--- Start DATA IN THIS EXERCISE ---
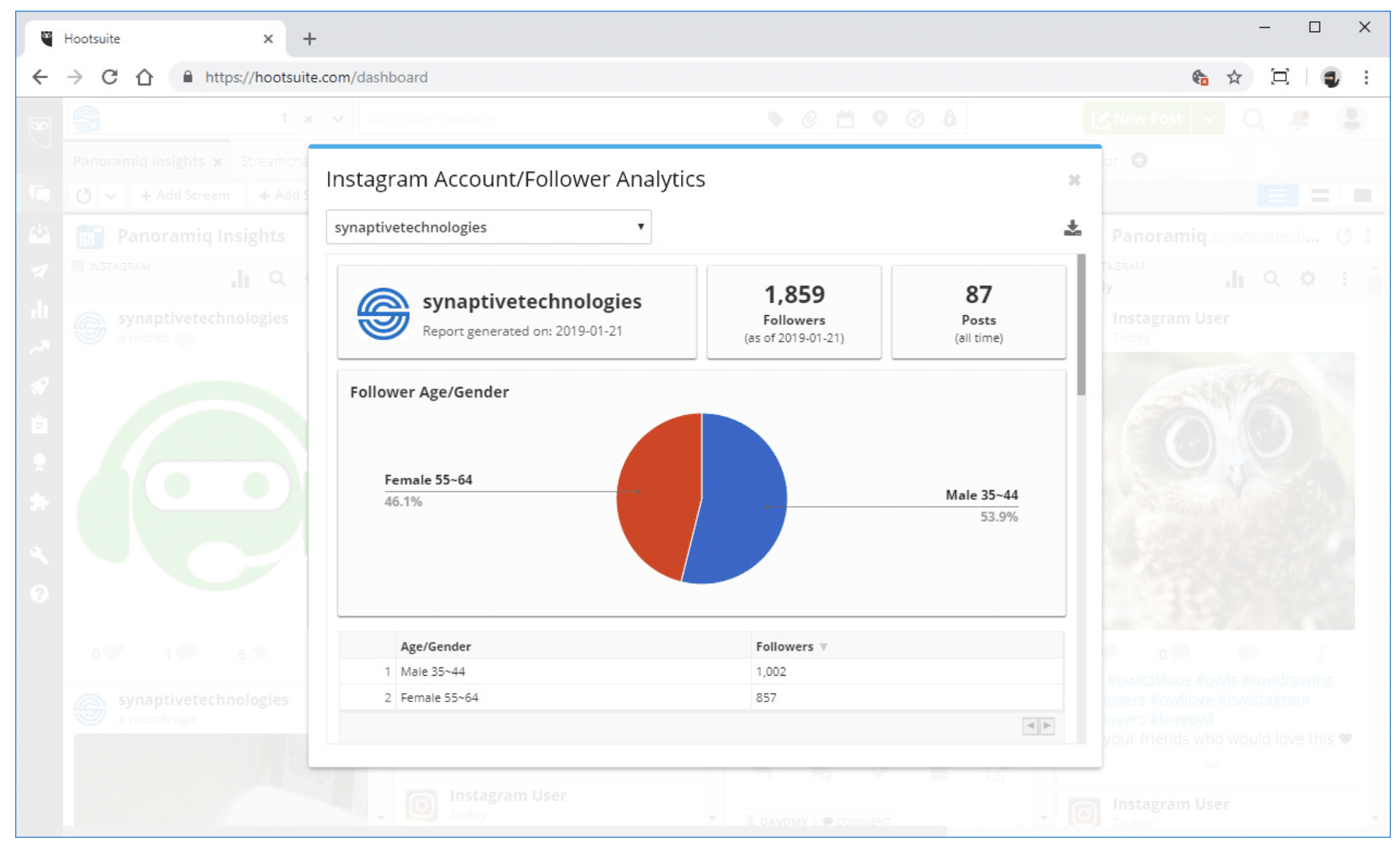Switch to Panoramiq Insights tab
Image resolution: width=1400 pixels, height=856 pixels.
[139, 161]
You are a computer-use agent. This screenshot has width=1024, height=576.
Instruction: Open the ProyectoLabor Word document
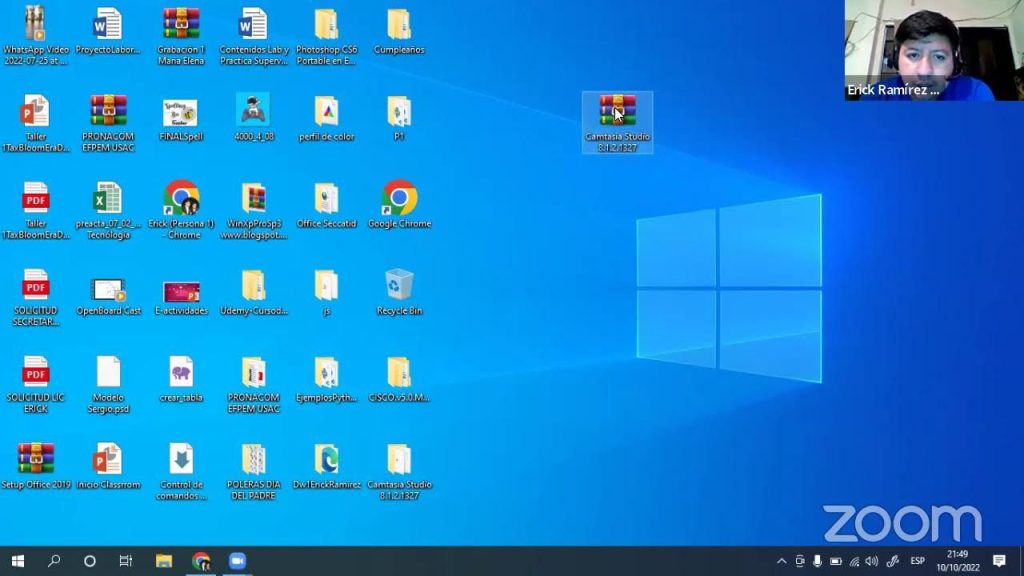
--- End DATA IN THIS EXERCISE ---
> _OBJECTIVE_
Turn every line of text in the entries above into a JSON list of strings, one string per line, skipping blank lines and leaving out the pictures.

> _CORRECT RESULT_
[
  "Switch to Panoramiq Insights tab",
  "Image resolution: width=1400 pixels, height=856 pixels.",
  "[139, 161]",
  "You are a computer-use agent. This screenshot has width=1024, height=576.",
  "Instruction: Open the ProyectoLabor Word document"
]